◆ TASKS FOR THIS EXERCISE
**a.** In the passage on elephants in captivity, write out the wording from "Captive breeding has" to "be put first." with no changes.
**b.** According to the passage on elephants in captivity, why have critics questioned the effectiveness of captive breeding?

◆ TEXT BLOCK

The issue of elephants in captivity has been raising standoffs between animal welfare advocates and zoos (Cohn 714). On one hand, animal rights advocated the feeling that zoos have inadequate space to house a sufficient number of elephants comfortably. On the other hand, zoos feel that they are constantly improving and expanding. Zoos further argue that they prefer to house elephants because those elephants living in the wild are exposed to human conflicts, poaching, habitat loss, drought, and disease, a scenario that is not experienced if the elephants are housed in zoos. Animal welfare advocates are known to claim that keeping elephants in zoos has been causing baby elephants to be separated from their mothers and those that have lived together for many years being split as they are sent to different zoos (Cohn 715).

Birdwhistell used a film showing elephants being visited by families at zoos to demonstrate that physical gestures are cultural-specific and not universal. According to Birdwhistell, the elephants held in zoos are like captives (Rothfels 480). They are usually irrelevant to the people who come to visit and view them at the zoos. He does not understand why people choose to interact with extraordinary animals such as elephants in small confined spaces such as zoos instead of visiting them in their natural habitats. He describes these interactions as limiting and pointless (Rothfels 481). Zoos are not a reflection of the world because they simply provide a fascinating paradigm of how people view the world. The animals in zoos are not as they are in real life because they are simply a creation of how we, or the designers of zoos, want them to be.

Captive breeding has been under scrutiny because many critics have been questioning its effectiveness since it is associated with high costs, low success levels in reintroductions, and risk of domestication (Gippoliti and Carpaneto 806). Captive breeding for immediate recovery programs such as reintroduction into the wild should not be confused with captive breeding for other purposes such as research because the two have very different goals and outcomes. Captive breeding should be done with realistic goals in mind, and, the welfare of the animals should always be put first.

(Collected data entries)
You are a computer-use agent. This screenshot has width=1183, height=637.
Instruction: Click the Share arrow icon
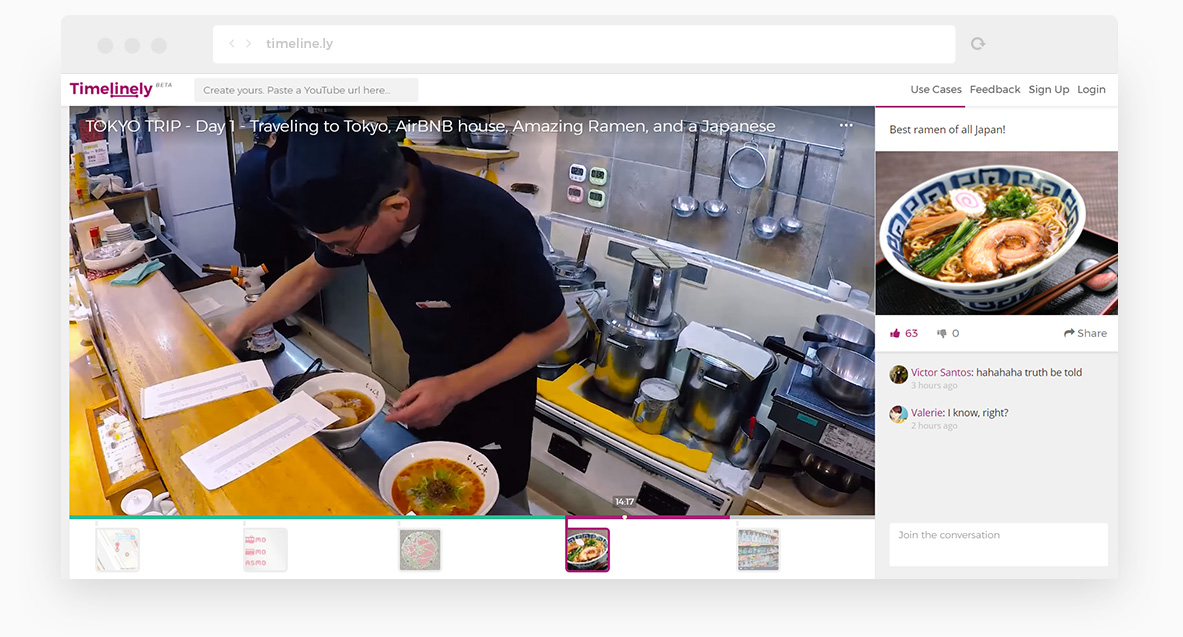1069,334
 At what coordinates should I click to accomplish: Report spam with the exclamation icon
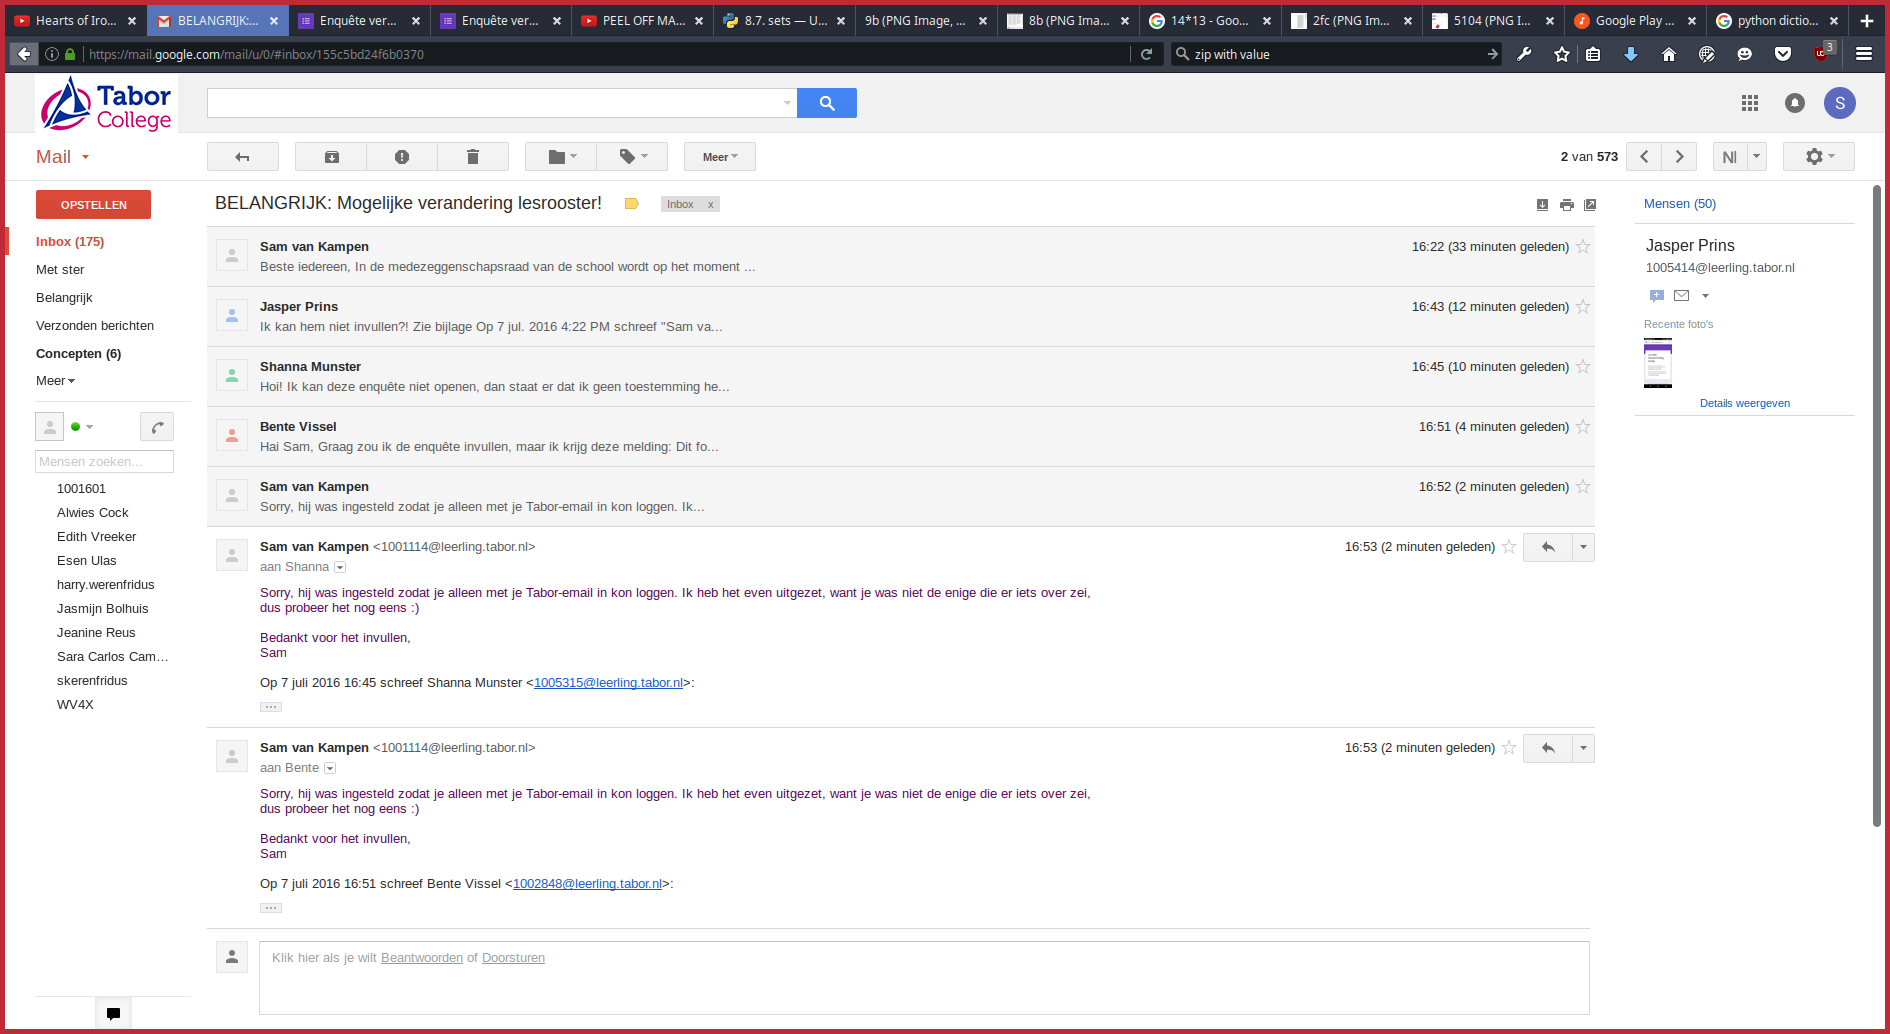(402, 157)
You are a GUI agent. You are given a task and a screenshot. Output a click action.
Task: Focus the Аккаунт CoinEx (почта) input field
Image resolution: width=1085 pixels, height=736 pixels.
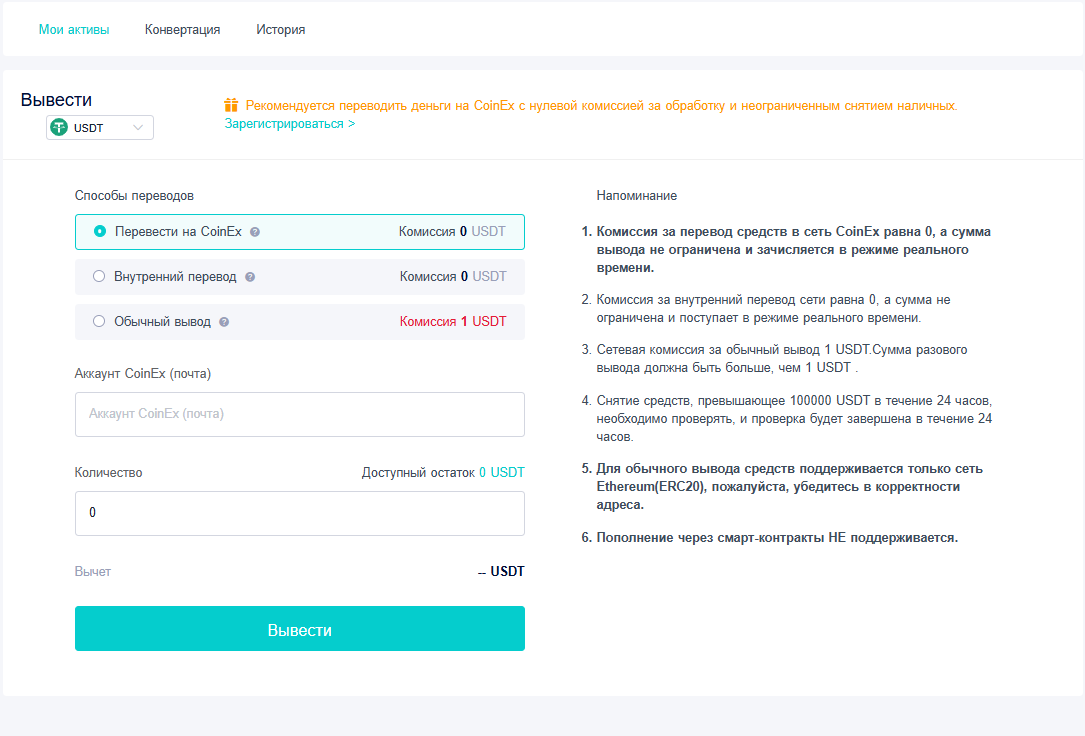(x=299, y=414)
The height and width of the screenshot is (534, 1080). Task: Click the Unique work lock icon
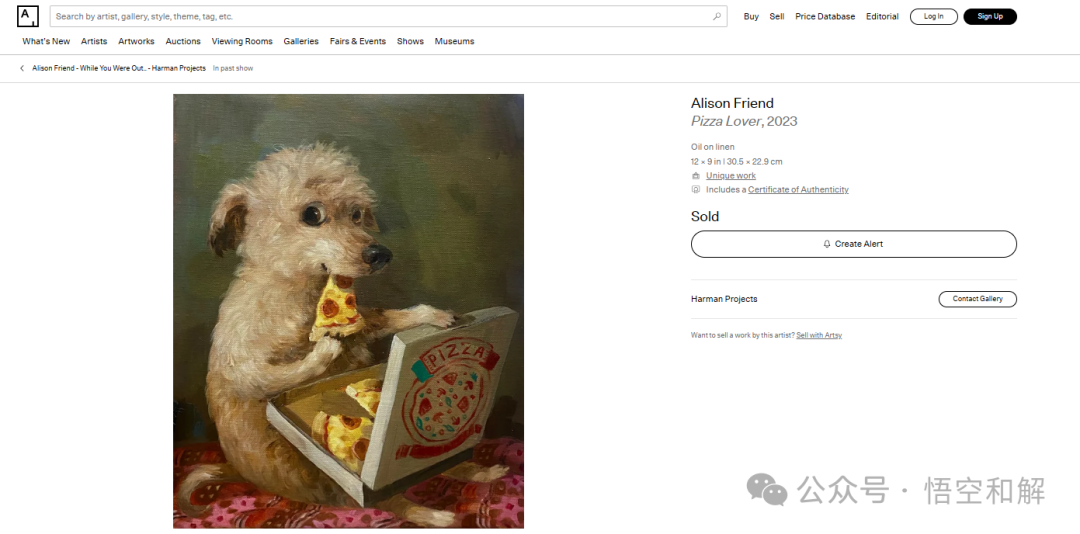pyautogui.click(x=696, y=176)
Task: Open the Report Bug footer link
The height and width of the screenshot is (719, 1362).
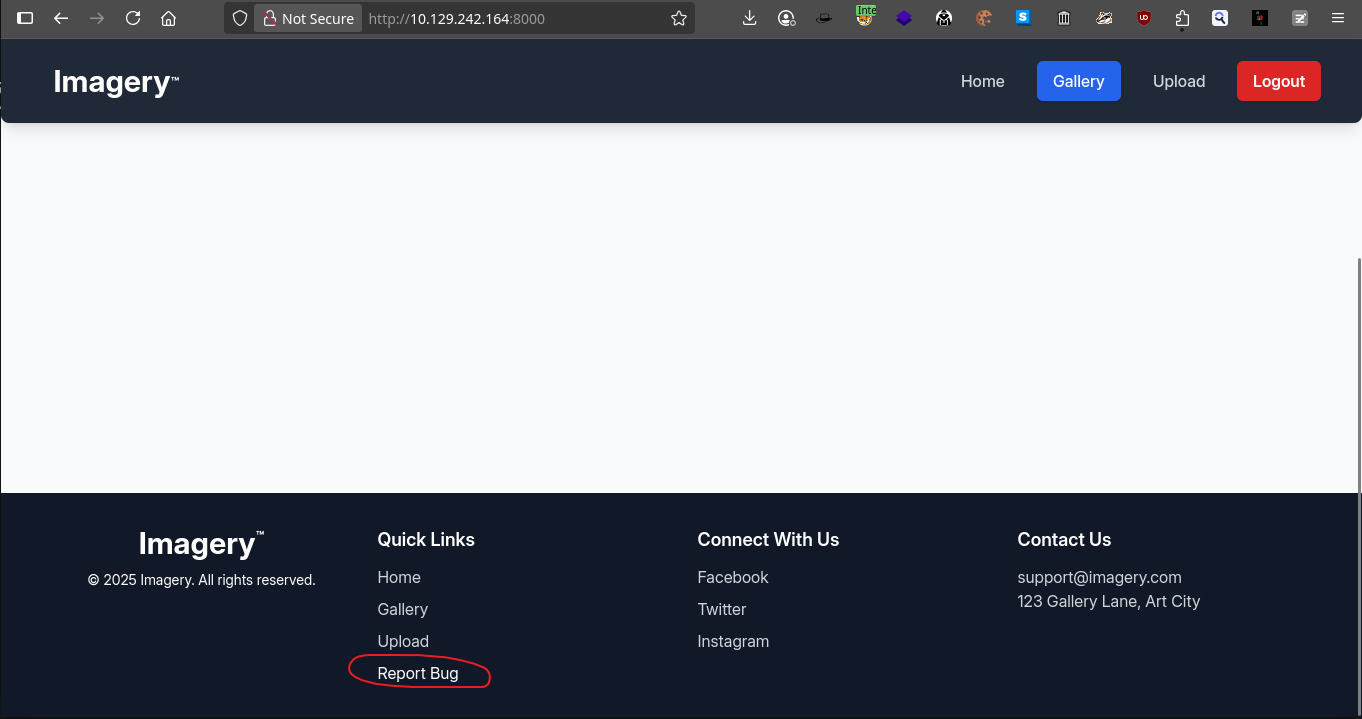Action: (418, 673)
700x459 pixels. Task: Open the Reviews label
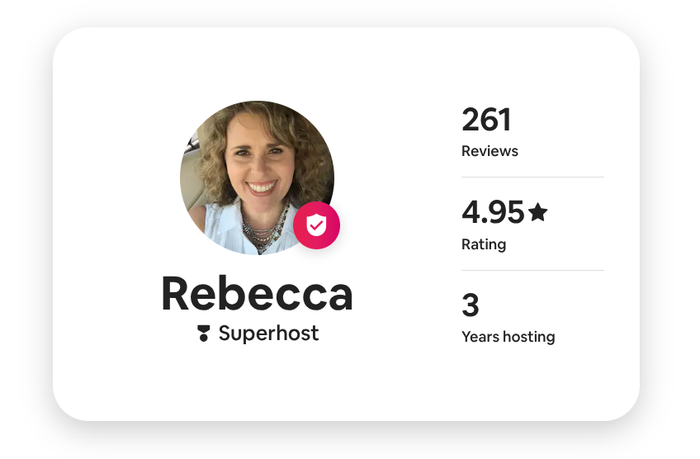pos(490,152)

◆ RESULTS OF THE TASKS
**a.**
Captive breeding has been under scrutiny because many critics have been questioning its effectiveness since it is associated with high costs, low success levels in reintroductions, and risk of domestication (Gippoliti and Carpaneto 806). Captive breeding for immediate recovery programs such as reintroduction into the wild should not be confused with captive breeding for other purposes such as research because the two have very different goals and outcomes. Captive breeding should be done with realistic goals in mind, and, the welfare of the animals should always be put first.

**b.** It is associated with high costs, low success levels in reintroductions, and risk of domestication.